What you will do =>
Recast the data from the line with "Screen dimensions: 1024x735" up to and including the line with "will [416, 384]." as a numbered list, omitting any blank lines.

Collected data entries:
════════════════════
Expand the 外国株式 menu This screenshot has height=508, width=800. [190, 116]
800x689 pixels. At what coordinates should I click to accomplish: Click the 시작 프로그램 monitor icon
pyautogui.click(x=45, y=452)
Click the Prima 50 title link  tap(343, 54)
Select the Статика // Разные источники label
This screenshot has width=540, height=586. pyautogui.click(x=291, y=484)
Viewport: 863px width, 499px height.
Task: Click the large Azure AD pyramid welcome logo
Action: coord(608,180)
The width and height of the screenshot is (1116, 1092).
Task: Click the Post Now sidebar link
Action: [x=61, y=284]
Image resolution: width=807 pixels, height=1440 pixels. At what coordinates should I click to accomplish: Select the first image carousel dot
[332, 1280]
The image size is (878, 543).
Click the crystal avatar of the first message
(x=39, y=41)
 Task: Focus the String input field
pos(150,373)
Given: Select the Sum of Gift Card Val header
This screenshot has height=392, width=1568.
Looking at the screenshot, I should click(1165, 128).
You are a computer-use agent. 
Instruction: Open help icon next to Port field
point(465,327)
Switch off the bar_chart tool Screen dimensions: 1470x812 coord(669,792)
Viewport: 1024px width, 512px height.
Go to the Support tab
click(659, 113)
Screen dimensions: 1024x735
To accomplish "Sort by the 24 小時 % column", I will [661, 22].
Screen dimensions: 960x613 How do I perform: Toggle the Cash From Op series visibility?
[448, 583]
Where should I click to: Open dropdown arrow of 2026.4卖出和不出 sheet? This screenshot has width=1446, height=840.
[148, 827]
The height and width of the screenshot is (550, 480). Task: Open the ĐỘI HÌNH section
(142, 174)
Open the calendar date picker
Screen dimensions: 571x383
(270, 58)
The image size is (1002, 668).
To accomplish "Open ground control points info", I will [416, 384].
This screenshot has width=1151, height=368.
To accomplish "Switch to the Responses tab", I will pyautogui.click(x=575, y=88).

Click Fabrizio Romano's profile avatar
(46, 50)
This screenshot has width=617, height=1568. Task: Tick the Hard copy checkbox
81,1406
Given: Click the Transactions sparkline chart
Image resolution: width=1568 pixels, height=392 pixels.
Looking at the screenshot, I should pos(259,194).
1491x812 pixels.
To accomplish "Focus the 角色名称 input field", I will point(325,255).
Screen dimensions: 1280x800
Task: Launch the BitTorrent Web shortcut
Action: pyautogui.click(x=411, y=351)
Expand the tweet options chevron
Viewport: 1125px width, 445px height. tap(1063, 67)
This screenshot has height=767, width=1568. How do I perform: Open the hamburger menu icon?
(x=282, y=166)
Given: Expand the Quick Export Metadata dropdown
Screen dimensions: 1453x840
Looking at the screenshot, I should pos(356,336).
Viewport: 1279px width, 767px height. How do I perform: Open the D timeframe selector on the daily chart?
════════════════════
Response =>
1. Screen dimensions: 1024x735
2. To accomplish "Sort by the 24 小時 % column", I will [661, 22].
3. Screen dimensions: 960x613 How do I perform: Toggle the Cash From Op series visibility?
4. [448, 583]
5. Where should I click to: Open dropdown arrow of 2026.4卖出和不出 sheet? This screenshot has width=1446, height=840.
6. [148, 827]
7. The height and width of the screenshot is (550, 480). Task: Open the ĐỘI HÌNH section
8. (142, 174)
9. Open the calendar date picker
10. Screen dimensions: 571x383
11. (270, 58)
12. The image size is (1002, 668).
13. To accomplish "Open ground control points info", I will [416, 384].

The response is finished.